Who owns these beauties? Well many have been sold to retail
investors or private banking clients as they had huge profit margins. So, taking
a haircut on these might not hurt European banks much.
Is this a precondition for recapitalizing the Spanish banks?
We do not know. We can only suspect that this is one of the ideas. In an
indirect way this is already happening. The buy-back of these bonds by the
issuing banks at knock down prices has identical effect on the balance sheet of
these banks. Greek banks did the same by buying back some of their hybrids.
Paella options
The market rejoiced at the
recent comment by Draghi regarding action that needs to be taken. Let me repeat
his words “These premia have to do, as
I said, with default, with liquidity, but they also have to do more and more
with convertibility, with the risk of convertibility. Now to the
extent that these premia do not have to do with factors inherent to my
counterparty - they come into our mandate. They come within our remit”.
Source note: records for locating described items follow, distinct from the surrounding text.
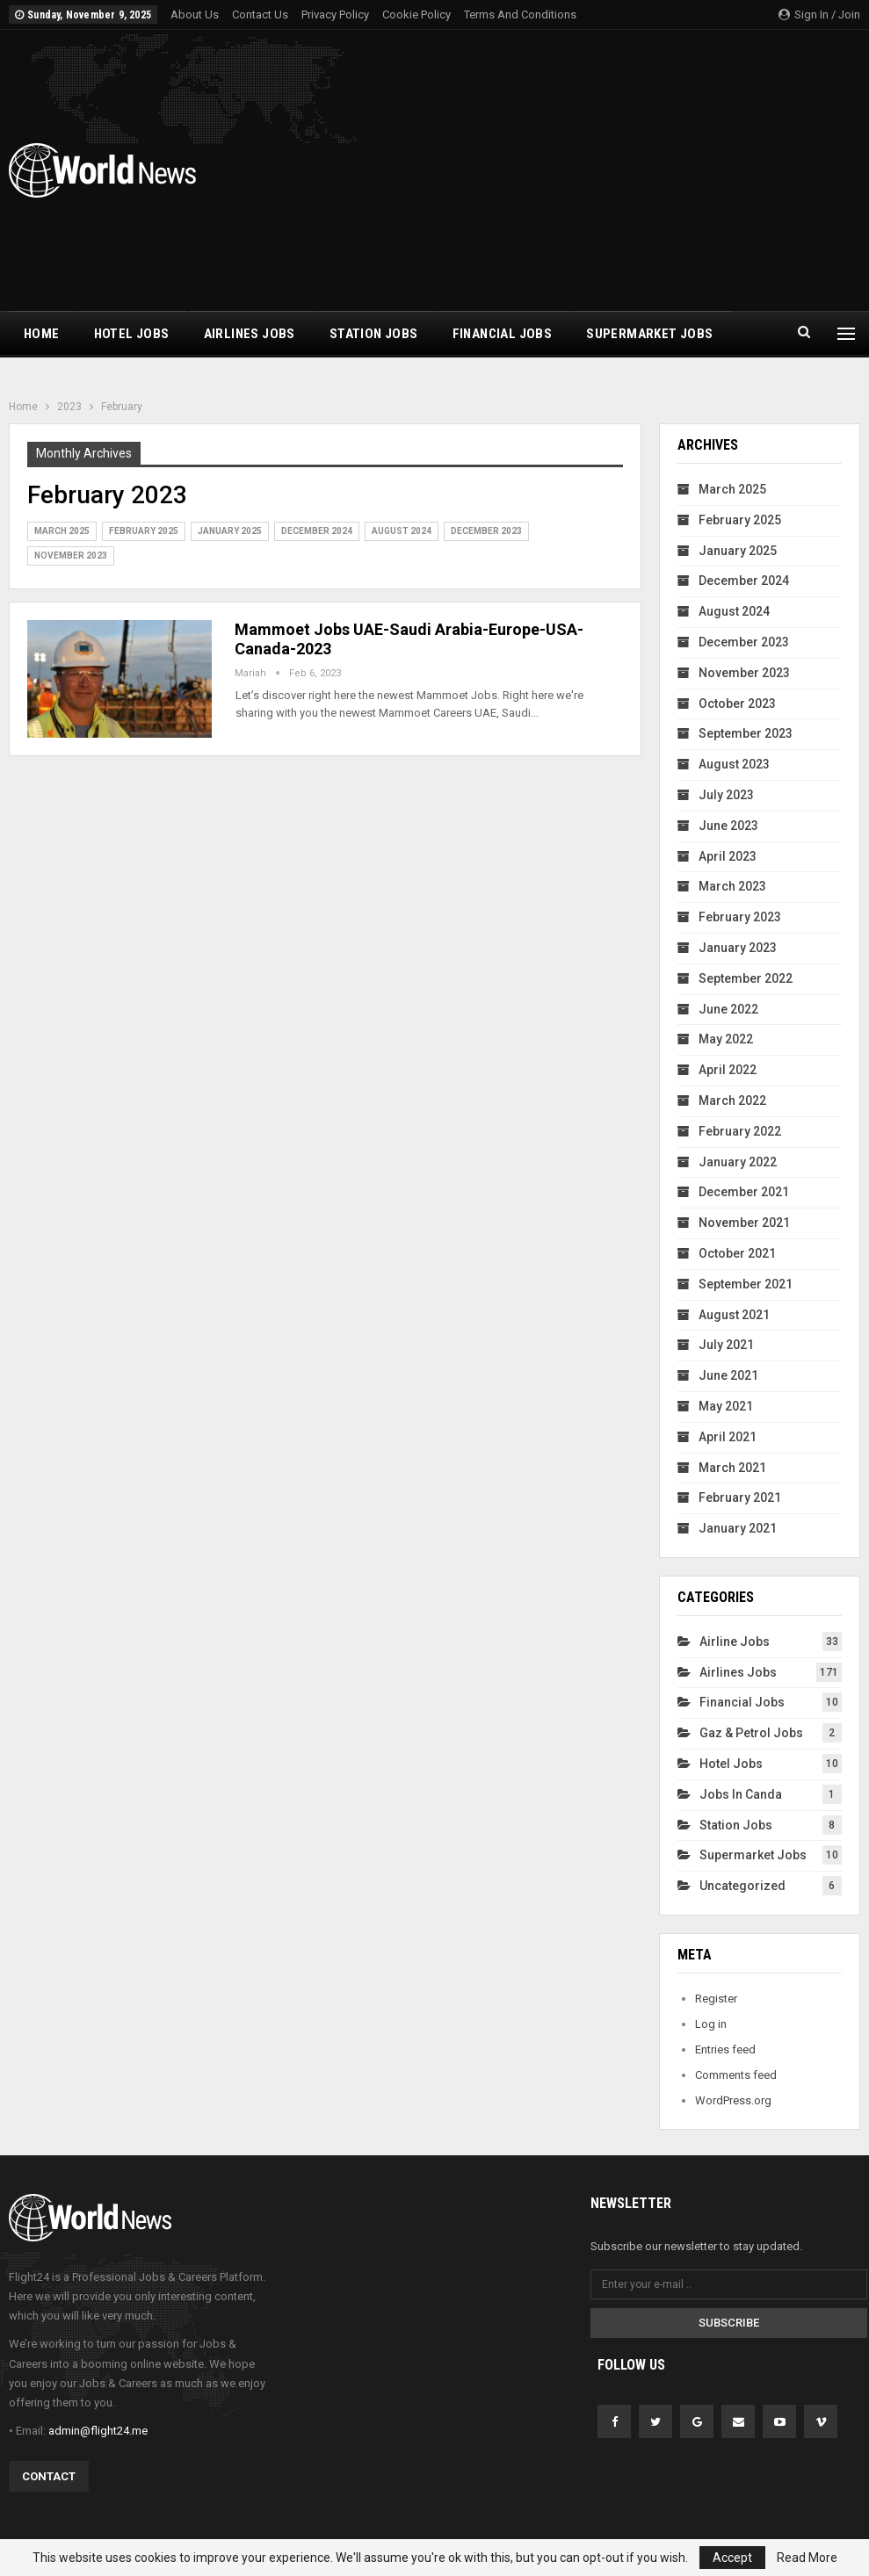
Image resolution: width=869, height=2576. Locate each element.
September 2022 (746, 978)
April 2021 (728, 1437)
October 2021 (737, 1253)
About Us (194, 14)
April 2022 (728, 1070)
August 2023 (734, 764)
By “convertibility”, Draghi means, you guess it, exiting the Euro and
reintroducing national currency. I guess the word “exit” is prohibited from the
ECB vocabulary so an acceptable alternative had to be used to confuse us. So,
if a country defaults, or wishes to exit the Euro, it becomes a monetary policy
issue and thus ECB can act under its remit. In the same way they baptised the
Greek SMP holdings a monetary policy instrument. We now have the basis of the
excuse of introducing a massive buying program.